She also addressed the West’s response to radical groups:
Hirsi Ali repeated many times that the western world acts with “restraint” when dealing with conflicts of Islamic terrorism and radical groups.
“The clash is there, but what we follow up with is restraint. And restraint is what we’ve been showing for the last 30 years,” Hirsi Ali said to the audience.
Although she said she did not blame U.S. President Barack Obama for his reservations in handling situations such as the current rise of ISIS, she also spoke in favor of perceiving her former religion as “one Islam” whose core creed involves complete submission to Allah, the Islamic god that she previously deemed “fire-breathing.”
Turning the tables, she pointedly addressed the Muslim Student Association which had written a letter protesting her appearance:
Hirsi Ali directly addressed the MSA during her speech, asking why the organization took the time and resources to “silence the reformers and dissidents of Islam,” including herself, rather than fighting against the violence, intolerance and indoctrination Hirsi Ali associates with Islam.

☆ ☆ ☆ ☆ ☆

→ The request:
Can you extend the article on Hirsi Ali's speech, picking up right after its last sentence? The data isn't needed for this.

→ Material:

☆ ☆ ☆ ☆ ☆

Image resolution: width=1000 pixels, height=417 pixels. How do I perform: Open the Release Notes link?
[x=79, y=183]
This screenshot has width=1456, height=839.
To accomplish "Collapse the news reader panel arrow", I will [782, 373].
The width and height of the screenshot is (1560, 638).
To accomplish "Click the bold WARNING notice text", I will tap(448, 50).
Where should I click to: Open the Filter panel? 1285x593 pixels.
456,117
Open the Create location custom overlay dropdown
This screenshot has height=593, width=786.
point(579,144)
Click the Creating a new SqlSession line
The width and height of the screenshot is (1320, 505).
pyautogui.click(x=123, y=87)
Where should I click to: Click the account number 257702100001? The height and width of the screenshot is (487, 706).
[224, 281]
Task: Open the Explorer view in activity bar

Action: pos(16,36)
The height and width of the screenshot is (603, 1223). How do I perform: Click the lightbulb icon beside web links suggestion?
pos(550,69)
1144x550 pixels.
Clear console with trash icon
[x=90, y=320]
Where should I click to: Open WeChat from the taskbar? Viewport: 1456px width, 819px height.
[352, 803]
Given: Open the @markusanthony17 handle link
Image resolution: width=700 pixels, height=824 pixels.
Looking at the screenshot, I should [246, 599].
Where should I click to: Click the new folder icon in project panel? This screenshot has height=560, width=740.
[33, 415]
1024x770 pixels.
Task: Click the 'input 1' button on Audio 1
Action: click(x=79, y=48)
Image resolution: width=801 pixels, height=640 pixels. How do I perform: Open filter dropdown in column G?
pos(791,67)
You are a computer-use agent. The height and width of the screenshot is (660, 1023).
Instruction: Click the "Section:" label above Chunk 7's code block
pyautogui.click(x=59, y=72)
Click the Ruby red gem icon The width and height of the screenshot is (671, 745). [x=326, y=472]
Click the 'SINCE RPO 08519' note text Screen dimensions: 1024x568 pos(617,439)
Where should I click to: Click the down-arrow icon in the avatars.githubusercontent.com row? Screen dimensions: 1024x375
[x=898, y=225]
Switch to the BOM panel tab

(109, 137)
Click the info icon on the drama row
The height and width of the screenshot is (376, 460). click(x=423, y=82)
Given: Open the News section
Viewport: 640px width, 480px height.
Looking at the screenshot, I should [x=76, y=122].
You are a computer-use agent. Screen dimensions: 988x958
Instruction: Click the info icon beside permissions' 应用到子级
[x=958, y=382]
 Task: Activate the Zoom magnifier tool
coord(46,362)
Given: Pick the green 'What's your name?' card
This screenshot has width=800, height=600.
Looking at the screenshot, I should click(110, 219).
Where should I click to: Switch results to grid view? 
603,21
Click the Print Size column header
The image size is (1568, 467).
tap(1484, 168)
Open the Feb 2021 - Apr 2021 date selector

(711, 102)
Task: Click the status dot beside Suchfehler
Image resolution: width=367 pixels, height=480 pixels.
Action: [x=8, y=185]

☆ ☆ ☆ ☆ ☆

→ Written answer:
“MSA students of Yale, you live at a time when Muslims are at a crossroads,” she said. “The Muslim world is on fire and those fanning the fire are using more creed. With every atrocity [they underscore] your commitment to Allah … Will you submit passively or actively, or will you finally stand up to Allah?”
Hirsi Ali also responded to the MSA’s critique of her lack of academic credentials by saying that even scholars with substantial credentials who have criticized Islam have been “bullied into silence.”
Courage seems to be in awfully short supply on university campuses these days. Hopefully some in the audience found themselves inspired to honestly examine their preconceived notions and views.